“Dopo il ‘boom’ di rapporti di lavoro domestici registrati dall’Inps nel 2012, anno in cui si è superato il milione di lavoratori regolari, abbiamo assistito ad una costante e pericolosa riduzione del numero di occupati nel settore, fino ai numeri del 2016 che attestano un’ulteriore contrazione del 3,1%. Dati che a nostro avviso certificano quanto da tempo sosteniamo: centinaia di famiglie, caricate di oneri fiscali ed economici, sono obbligate a ‘scegliere’ la strada del nero per far quadrare i conti di casa, altrimenti ingestibili”. È quanto dichiara Assindatcolf, Associazione Nazionale dei Datori di Lavoro Domestici, aderente Confedilizia, componente Fidaldo, commentando i dati annuali 2016 resi noti dall’Inps relativamente al comparto domestico.
“È altresì evidente – prosegue l’Associazione – come lo strumento dei voucher (che oggi si chiama Libretto famiglia) non abbia generato comportamenti virtuosi che, invece, potrebbero essere attivati con incentivi fiscali mirati.
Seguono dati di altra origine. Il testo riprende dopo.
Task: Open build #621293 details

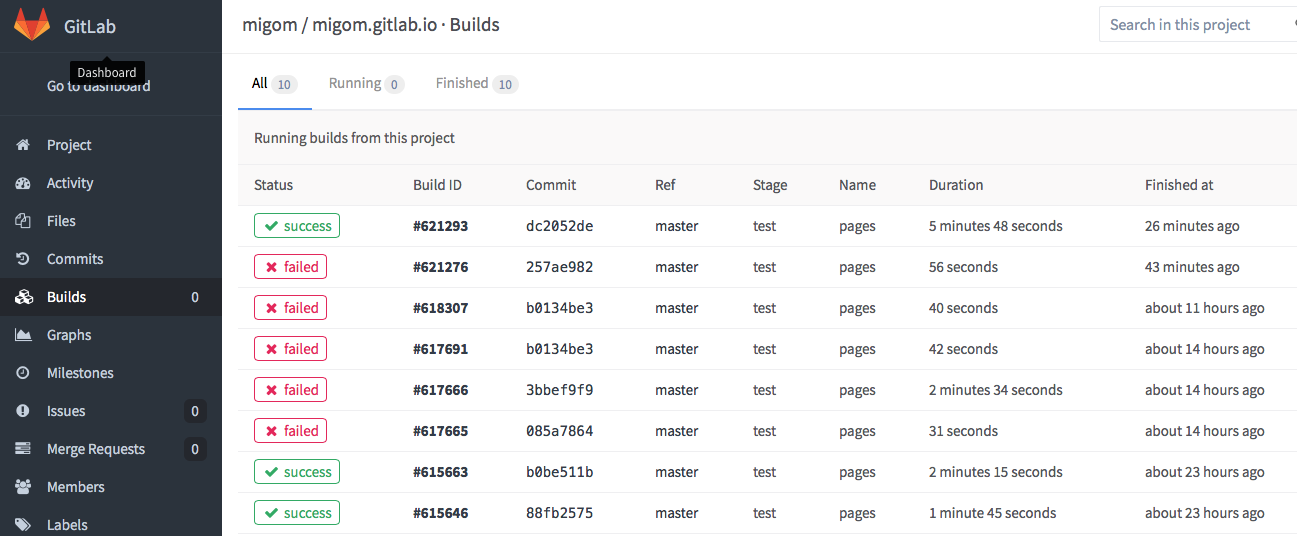Action: (x=440, y=226)
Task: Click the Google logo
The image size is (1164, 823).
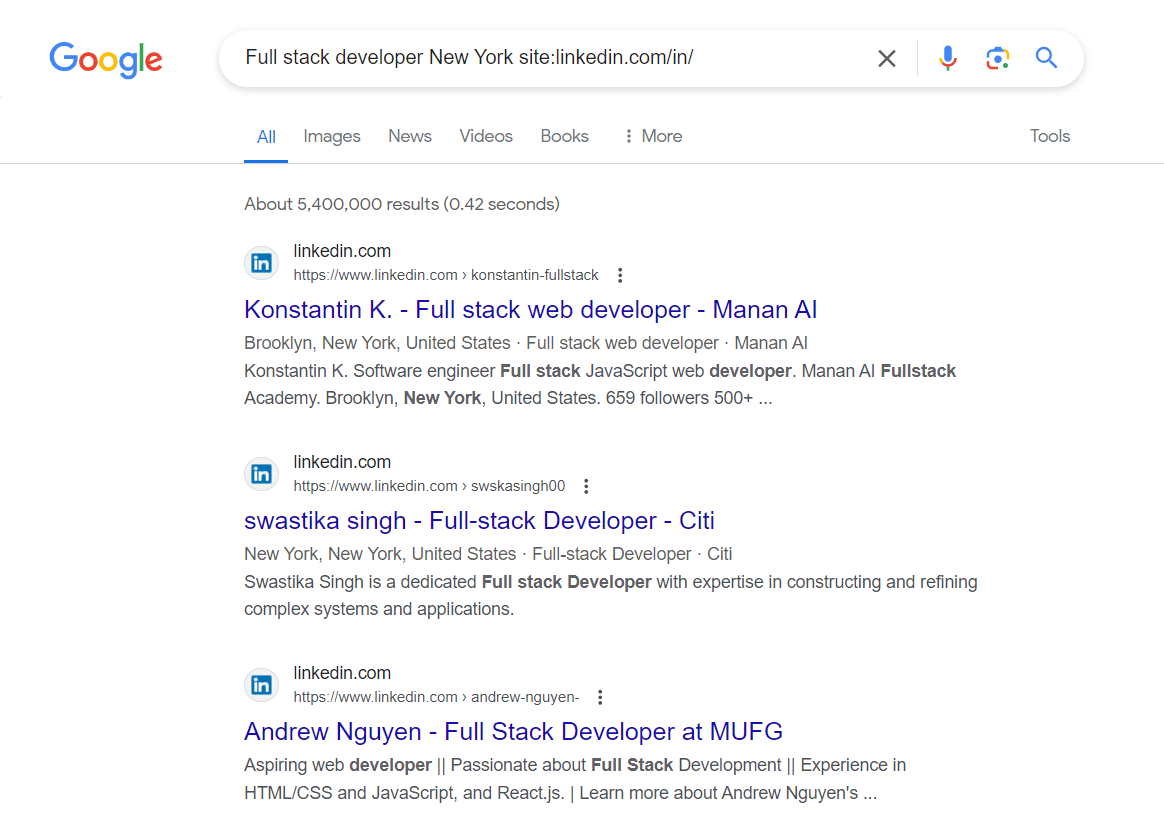Action: tap(106, 59)
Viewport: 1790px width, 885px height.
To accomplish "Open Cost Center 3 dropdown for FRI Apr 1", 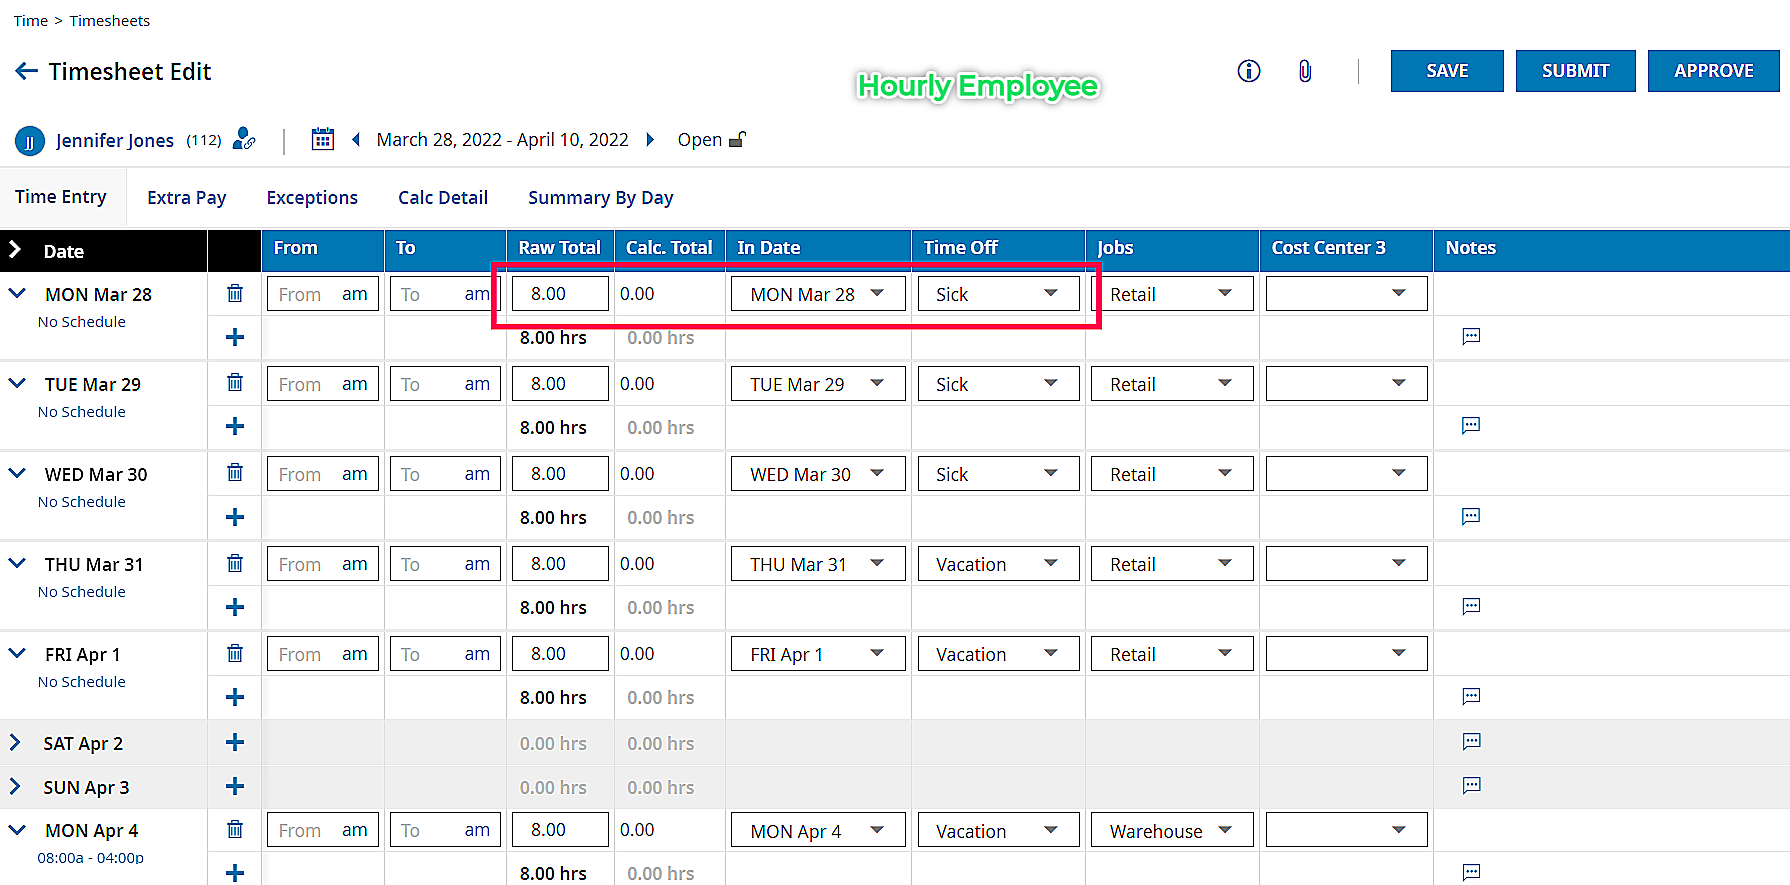I will pos(1346,654).
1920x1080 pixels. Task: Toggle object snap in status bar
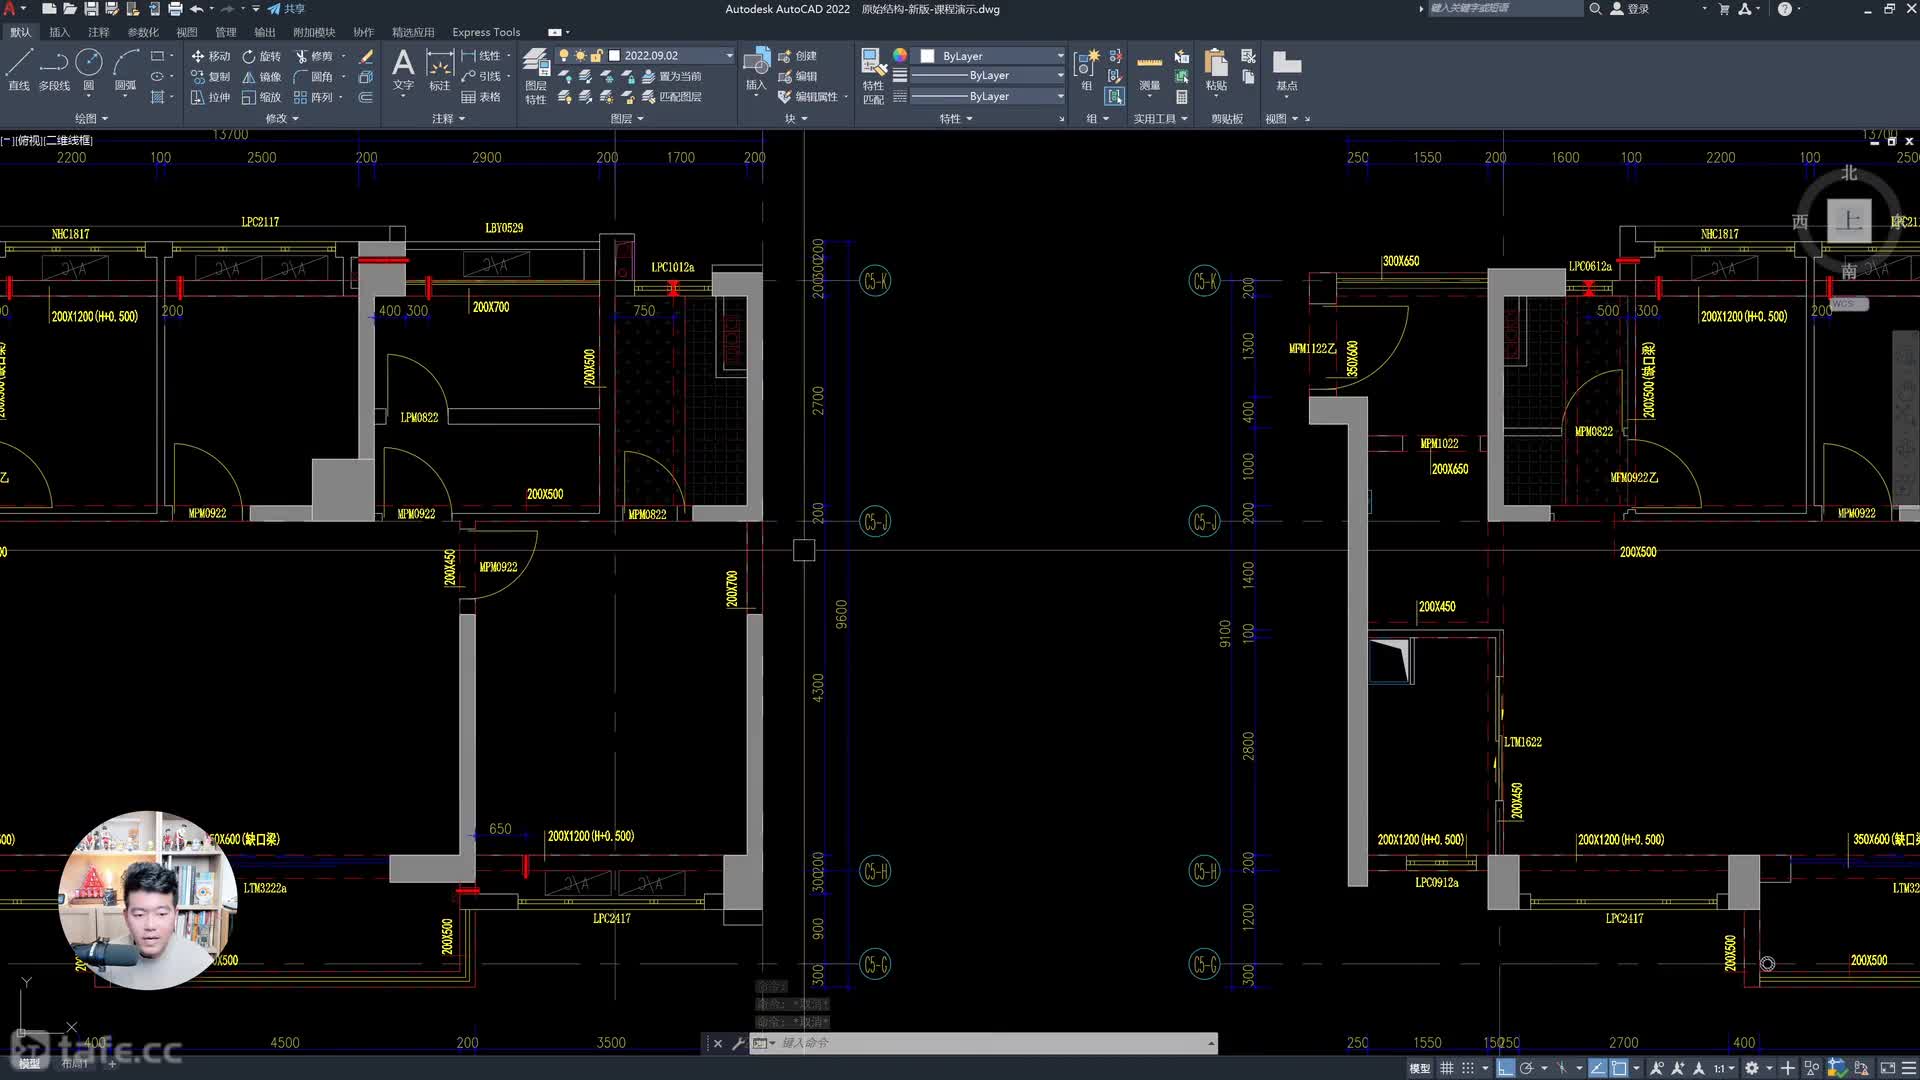(1619, 1067)
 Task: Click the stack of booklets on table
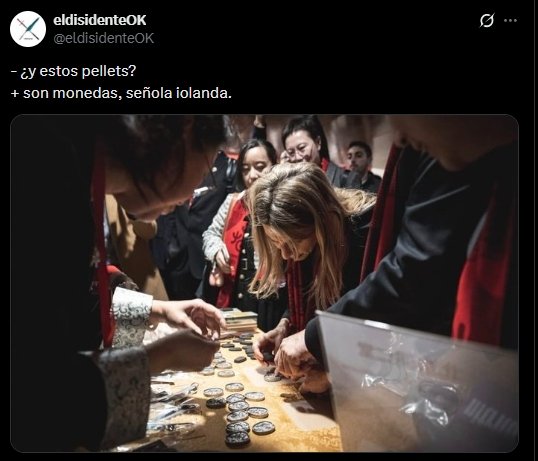[x=239, y=320]
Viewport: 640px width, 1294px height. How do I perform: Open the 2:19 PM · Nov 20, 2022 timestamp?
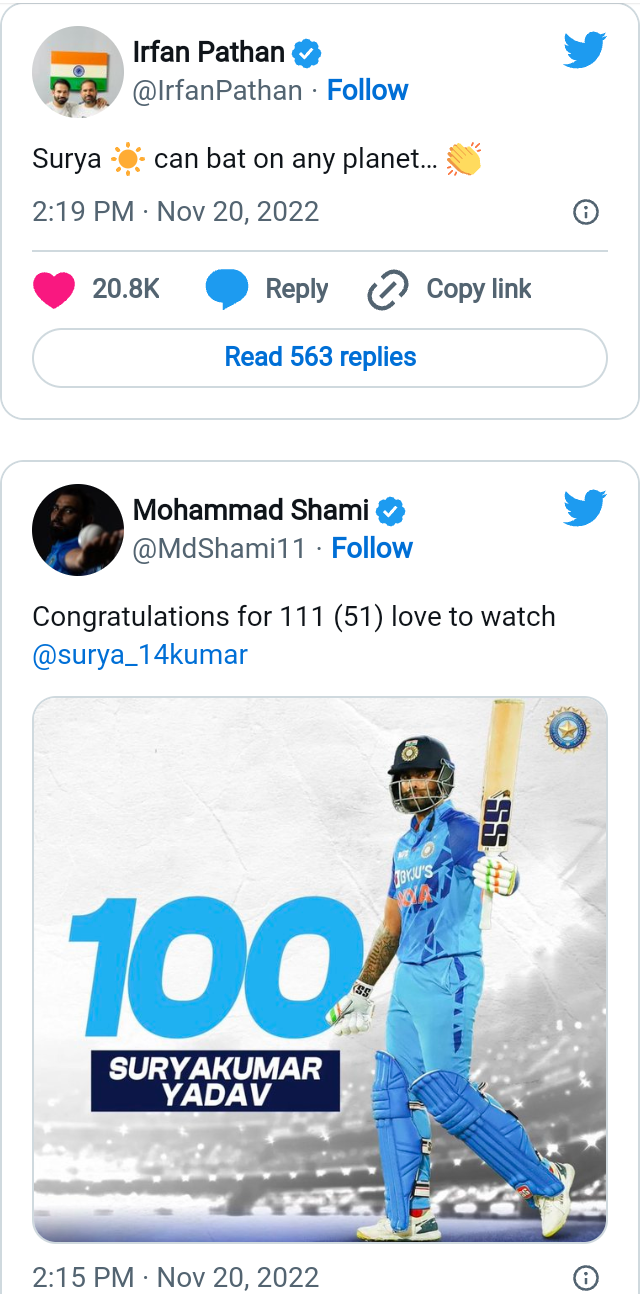[x=176, y=212]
Per questo motivo occorre che il Governo inserisca nella prossima Legge Finanziaria forme di aiuto alle famiglie in termini di deducibilità del costo del lavoro domestico. Un meccanismo questo, che potrebbe attivare duplici vantaggi: far risparmiare le famiglie; far emergere quel milione di lavoratori che, stando alle stime del Censis, ad oggi operano nella zona grigia del lavoro irregolare ma anche restituire dignità ad un settore che troppo spesso, e nonostante i numeri, viene ancora considerato come un’occupazione di serie B. Sempre il Censis ha, infatti, stimato in quasi 19 miliardi di euro il giro di affari generato complessivamente dal comparto nel 2016. Numeri che non possono essere trascurati e che devono essere supportati da riforme strutturali del sistema”.
“Infine, – conclude Assindatcolf – non bisogna sottovalutare anche un altro dato che oggi ci consegnano le rilevazioni dell’Inps: cala complessivamente il numero dei lavoratori domestici ma aumentano gli italiani (+1%). Si tratta principalmente di donne in età avanzata, tra i 45 ed i 59 anni, segno che, in tempi di crisi, il comparto può e deve essere considerato anche come una nuova frontiera lavorativa, una leva per risolvere il problema della disoccupazione, per far fronte al costante invecchiamento della popolazione e a politiche di welfare pubbliche ormai insufficienti a soddisfare le esigenze”.